◆ GIVEN INSTRUCTION: Recast the material, from its first line down through the line containing "should pyautogui.click(x=794, y=800).", as a Markdown table with the columns Row and Line. Give each line its row number and leave out any blank lines.

[Records taken from a collection]
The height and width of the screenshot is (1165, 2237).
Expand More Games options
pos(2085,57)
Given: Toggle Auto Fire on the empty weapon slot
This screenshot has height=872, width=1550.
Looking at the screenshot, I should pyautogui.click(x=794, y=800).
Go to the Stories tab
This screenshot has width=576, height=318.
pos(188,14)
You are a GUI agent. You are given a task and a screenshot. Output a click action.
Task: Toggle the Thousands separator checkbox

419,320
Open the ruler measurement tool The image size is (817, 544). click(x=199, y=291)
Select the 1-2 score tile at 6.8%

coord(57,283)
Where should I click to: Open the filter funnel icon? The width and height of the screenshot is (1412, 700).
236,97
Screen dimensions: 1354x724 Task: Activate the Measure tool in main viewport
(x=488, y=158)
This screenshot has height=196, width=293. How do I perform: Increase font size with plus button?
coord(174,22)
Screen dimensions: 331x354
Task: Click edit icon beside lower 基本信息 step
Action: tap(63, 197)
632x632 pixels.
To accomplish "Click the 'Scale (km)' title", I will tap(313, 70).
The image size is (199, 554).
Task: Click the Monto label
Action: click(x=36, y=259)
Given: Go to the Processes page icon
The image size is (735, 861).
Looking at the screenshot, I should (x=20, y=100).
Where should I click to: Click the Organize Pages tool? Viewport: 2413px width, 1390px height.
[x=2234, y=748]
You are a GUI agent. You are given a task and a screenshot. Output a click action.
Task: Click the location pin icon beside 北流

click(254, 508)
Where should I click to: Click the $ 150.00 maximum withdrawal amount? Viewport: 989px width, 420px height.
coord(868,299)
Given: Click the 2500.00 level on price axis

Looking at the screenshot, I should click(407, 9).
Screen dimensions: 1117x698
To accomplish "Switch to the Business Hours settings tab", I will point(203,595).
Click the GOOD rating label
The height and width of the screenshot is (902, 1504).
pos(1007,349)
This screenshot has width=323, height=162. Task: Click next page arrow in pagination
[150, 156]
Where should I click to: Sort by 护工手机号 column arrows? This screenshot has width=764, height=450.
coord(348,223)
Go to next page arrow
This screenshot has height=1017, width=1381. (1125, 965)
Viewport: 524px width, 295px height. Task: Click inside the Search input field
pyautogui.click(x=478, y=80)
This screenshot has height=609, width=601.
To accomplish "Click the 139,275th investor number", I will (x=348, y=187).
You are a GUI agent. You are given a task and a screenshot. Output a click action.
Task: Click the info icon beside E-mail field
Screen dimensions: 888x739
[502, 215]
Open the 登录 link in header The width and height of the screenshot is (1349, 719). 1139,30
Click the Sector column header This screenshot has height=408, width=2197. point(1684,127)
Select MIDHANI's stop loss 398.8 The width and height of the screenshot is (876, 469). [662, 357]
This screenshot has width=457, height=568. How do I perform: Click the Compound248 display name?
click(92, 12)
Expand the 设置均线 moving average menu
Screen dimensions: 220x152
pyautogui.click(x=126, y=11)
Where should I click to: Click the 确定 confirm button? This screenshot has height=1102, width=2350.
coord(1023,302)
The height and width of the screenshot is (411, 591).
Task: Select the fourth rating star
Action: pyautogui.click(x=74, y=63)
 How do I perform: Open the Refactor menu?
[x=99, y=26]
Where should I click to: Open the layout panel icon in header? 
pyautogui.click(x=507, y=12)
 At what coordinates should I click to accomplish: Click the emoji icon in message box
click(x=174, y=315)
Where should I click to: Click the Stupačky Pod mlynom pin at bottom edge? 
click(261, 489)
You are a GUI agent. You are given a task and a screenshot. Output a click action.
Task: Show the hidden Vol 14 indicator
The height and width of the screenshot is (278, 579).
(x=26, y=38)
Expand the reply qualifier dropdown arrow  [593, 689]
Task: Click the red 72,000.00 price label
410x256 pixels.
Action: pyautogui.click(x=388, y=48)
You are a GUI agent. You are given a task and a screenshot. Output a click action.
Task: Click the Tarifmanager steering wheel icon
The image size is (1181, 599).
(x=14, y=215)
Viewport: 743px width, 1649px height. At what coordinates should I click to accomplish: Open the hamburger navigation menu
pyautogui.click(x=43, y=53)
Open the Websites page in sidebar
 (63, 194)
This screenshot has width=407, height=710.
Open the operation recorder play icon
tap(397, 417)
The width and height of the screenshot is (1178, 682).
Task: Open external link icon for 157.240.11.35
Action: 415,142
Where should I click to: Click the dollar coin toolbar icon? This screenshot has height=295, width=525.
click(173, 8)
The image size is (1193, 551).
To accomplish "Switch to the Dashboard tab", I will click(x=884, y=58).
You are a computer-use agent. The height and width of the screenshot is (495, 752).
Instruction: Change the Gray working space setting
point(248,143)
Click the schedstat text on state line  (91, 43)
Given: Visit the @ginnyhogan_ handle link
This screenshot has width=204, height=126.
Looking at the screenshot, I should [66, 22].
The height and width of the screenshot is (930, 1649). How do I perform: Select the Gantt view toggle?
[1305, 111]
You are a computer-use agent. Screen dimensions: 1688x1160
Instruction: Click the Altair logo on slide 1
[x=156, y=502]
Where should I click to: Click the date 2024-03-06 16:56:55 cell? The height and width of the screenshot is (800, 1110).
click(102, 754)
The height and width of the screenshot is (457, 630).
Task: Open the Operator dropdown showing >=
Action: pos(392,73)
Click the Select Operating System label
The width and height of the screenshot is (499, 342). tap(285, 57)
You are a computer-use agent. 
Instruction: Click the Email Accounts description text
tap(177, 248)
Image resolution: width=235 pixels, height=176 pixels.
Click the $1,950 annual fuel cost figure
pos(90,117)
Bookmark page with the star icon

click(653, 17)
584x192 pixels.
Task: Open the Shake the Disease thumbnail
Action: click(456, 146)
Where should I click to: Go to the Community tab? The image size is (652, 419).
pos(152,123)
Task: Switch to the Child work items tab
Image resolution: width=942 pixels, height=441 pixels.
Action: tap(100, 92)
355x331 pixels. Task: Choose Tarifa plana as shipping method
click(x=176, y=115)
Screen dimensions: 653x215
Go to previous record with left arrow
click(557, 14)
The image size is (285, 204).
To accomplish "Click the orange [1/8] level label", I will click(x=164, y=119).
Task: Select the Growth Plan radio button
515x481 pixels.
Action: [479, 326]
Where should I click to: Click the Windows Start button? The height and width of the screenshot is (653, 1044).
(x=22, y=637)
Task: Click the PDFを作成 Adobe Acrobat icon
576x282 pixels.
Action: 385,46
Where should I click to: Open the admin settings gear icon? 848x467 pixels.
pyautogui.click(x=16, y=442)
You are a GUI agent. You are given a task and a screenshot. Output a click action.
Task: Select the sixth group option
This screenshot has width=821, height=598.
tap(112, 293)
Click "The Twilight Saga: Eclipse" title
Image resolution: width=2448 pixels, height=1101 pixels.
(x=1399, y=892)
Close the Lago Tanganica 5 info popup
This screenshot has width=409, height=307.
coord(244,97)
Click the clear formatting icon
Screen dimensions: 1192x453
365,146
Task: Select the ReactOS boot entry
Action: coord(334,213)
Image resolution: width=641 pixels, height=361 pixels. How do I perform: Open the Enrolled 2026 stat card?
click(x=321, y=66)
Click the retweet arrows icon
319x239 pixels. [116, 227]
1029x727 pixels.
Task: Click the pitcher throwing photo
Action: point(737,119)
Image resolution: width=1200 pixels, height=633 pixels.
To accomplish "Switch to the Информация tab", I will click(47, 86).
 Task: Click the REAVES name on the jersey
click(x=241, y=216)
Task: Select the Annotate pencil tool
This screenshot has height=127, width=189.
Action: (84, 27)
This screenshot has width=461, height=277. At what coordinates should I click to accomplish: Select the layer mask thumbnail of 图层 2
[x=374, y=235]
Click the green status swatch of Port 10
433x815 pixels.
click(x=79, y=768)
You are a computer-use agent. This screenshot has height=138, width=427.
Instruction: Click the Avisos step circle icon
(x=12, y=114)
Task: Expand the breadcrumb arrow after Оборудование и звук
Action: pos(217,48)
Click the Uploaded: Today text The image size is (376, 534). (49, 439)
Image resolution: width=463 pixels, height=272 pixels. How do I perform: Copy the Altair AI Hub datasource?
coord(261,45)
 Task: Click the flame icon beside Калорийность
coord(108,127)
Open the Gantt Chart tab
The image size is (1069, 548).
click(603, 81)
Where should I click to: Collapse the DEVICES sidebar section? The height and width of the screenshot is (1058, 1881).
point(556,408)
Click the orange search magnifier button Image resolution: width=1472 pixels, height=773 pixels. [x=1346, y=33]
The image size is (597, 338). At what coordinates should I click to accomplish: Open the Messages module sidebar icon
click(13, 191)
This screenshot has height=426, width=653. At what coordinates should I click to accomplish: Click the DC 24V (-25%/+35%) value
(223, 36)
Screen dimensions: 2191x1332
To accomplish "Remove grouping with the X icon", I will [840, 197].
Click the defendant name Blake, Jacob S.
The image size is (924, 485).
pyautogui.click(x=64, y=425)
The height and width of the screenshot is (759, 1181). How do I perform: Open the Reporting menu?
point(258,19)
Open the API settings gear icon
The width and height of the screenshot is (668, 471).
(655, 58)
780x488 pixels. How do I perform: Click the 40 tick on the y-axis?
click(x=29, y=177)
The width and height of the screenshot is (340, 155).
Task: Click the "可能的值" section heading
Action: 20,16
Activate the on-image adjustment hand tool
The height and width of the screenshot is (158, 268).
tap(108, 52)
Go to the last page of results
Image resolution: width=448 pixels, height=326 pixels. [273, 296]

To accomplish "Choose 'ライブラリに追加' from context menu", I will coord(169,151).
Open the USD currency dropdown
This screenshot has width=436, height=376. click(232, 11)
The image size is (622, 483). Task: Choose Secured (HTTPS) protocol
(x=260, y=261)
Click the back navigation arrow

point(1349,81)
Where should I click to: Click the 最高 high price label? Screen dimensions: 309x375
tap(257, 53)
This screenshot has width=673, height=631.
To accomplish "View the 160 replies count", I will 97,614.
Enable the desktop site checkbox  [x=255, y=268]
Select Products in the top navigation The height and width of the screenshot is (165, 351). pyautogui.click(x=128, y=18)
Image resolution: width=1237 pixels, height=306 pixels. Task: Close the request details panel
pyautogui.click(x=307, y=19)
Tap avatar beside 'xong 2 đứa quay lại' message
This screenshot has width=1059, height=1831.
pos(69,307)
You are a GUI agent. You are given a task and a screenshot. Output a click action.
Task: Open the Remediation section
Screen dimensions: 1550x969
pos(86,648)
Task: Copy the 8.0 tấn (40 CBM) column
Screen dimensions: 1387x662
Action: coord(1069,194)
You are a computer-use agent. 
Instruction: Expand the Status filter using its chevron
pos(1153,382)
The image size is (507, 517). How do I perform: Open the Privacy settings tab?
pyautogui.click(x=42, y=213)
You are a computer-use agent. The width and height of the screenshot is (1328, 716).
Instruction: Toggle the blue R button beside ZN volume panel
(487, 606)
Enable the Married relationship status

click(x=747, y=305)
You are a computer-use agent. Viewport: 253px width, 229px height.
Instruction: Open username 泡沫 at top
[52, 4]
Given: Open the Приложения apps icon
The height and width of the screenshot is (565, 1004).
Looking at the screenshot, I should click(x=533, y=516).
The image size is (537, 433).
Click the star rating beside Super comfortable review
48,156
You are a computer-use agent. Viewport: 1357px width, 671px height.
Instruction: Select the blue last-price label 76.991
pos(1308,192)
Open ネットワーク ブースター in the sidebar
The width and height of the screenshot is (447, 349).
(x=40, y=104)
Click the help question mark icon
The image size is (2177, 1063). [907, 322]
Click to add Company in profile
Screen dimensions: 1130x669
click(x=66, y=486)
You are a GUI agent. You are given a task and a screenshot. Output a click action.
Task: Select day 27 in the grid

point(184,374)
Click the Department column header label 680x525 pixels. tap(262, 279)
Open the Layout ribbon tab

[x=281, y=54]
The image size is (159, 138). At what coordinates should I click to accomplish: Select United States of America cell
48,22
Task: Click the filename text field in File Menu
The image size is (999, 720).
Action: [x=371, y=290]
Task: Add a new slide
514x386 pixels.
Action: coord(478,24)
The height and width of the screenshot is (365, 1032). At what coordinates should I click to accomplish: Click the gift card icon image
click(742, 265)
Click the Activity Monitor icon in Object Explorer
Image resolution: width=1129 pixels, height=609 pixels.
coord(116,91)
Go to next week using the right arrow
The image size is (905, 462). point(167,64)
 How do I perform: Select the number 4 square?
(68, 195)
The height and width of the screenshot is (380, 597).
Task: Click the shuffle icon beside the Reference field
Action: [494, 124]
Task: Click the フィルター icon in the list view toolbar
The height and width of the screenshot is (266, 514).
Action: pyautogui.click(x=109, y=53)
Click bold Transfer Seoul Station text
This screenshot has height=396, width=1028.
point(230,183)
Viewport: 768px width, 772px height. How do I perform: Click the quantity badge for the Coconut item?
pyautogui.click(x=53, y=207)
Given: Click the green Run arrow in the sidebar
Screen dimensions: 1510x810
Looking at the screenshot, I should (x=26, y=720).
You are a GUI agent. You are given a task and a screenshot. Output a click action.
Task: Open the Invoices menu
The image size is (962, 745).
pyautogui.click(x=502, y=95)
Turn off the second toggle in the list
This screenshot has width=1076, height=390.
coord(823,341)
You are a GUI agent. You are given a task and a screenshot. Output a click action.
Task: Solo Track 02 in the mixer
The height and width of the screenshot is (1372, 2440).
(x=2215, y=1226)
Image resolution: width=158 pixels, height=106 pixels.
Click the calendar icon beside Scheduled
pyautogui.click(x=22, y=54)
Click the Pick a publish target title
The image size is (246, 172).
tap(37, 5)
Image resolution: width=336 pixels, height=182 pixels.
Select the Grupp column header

◆ THE RESULT:
| Row | Line |
|---|---|
| 1 | The height and width of the screenshot is (1165, 2237). |
| 2 | Expand More Games options |
| 3 | pos(2085,57) |
| 4 | Given: Toggle Auto Fire on the empty weapon slot |
| 5 | This screenshot has height=872, width=1550. |
| 6 | Looking at the screenshot, I should pyautogui.click(x=794, y=800). |